A permanência do inquérito gera desgaste crescente à corte, que enfrenta cobranças de setores da advocacia, pedidos para adotar código de conduta e solicitações públicas de arquivamento. A OAB, por exemplo, pediu recentemente o encerramento do inquérito, criticando investigações de “natureza perpétua” e a “elasticidade excessiva” do objeto da apuração. No último mês, acontecimentos como mandados de busca e apreensão contra auditores e blogueiros intensificaram as críticas sobre os métodos do Supremo.

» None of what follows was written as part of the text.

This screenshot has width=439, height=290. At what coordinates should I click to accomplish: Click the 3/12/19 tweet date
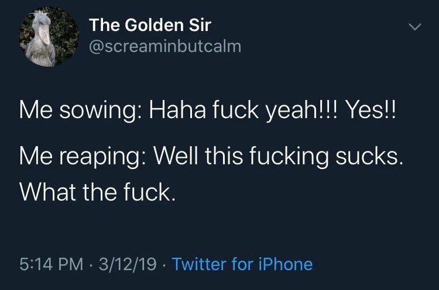127,264
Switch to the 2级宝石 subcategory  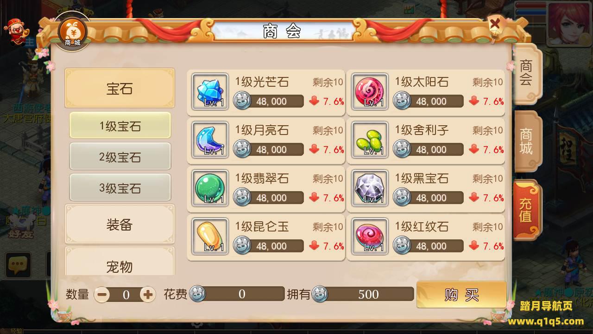coord(120,156)
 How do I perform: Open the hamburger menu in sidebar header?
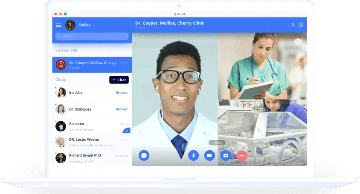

Especialistas entrevistados consideram que o inquérito já extrapolou um prazo razoável e alertam para riscos à segurança jurídica e à autoridade do STF. “Esse inquérito é, sem dúvida nenhuma, excessivo e fragiliza a segurança jurídica”, afirmou Miguel Reale Júnior, ex-ministro da Justiça e professor da USP. Vera Karam de Chueiri, professora da UFPR, acredita que somente o encerramento pode ajudar a recuperar a credibilidade da corte.

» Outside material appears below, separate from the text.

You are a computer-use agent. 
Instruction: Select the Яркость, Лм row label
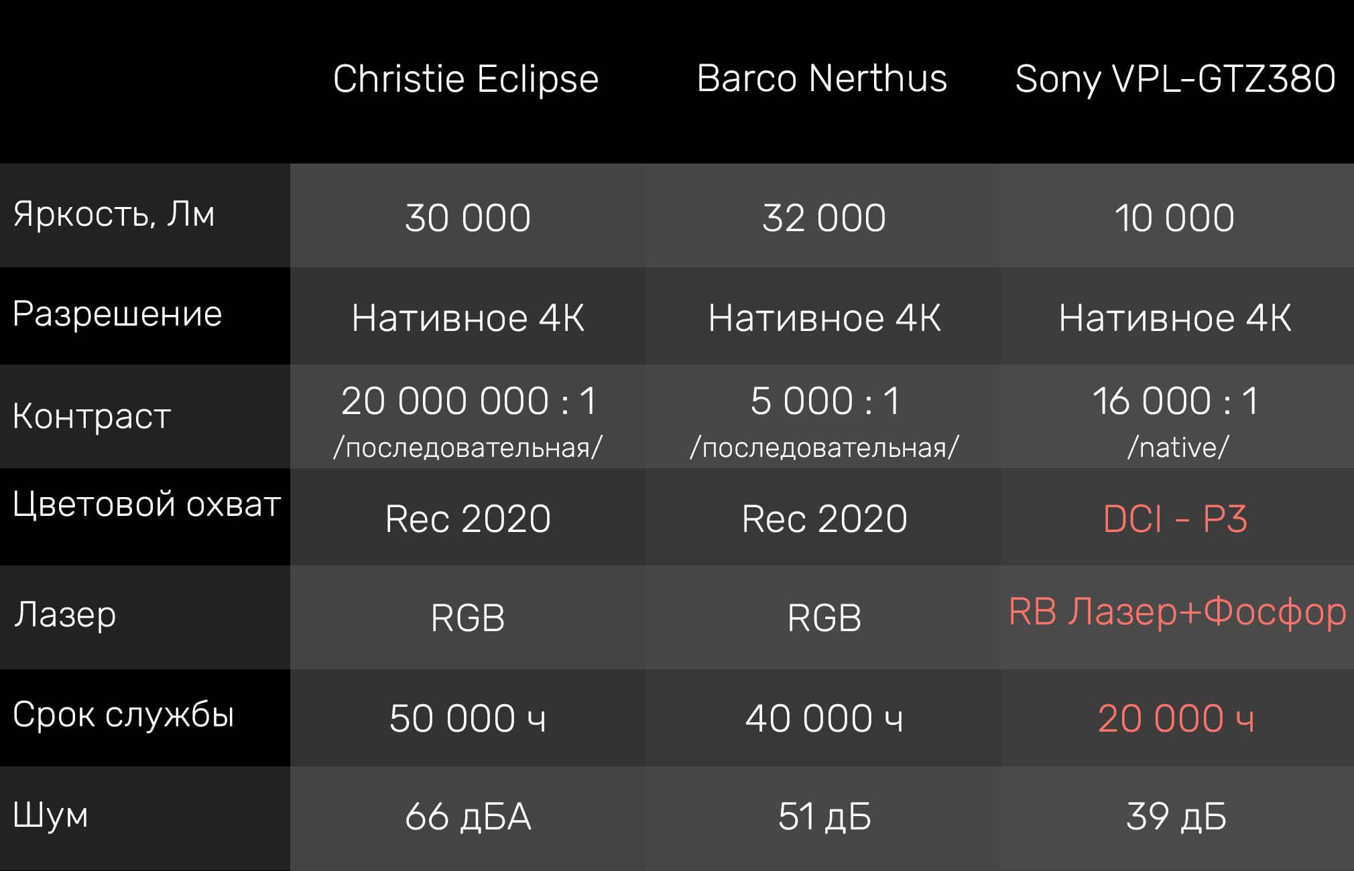point(114,214)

Apesar das críticas, ministros como Gilmar Mendes defendem o inquérito, ressaltando sua “importância histórica”. Já Alexandre de Moraes, relator do caso, declarou em dezembro de 2023 que o procedimento “vai ser concluído quando terminar”. Desde sua instauração, o inquérito motivou ações como censura à revista Crusoé, buscas contra Rodrigo Janot e bloqueio de perfis do PCO.
O inquérito foi aberto para investigar ameaças, notícias falsas e esquemas de financiamento contra o STF, sendo validado pelo Supremo, por 10 votos a 1, e permanecendo em curso mesmo com recomendações de arquivamento por parte da PGR ao longo dos anos.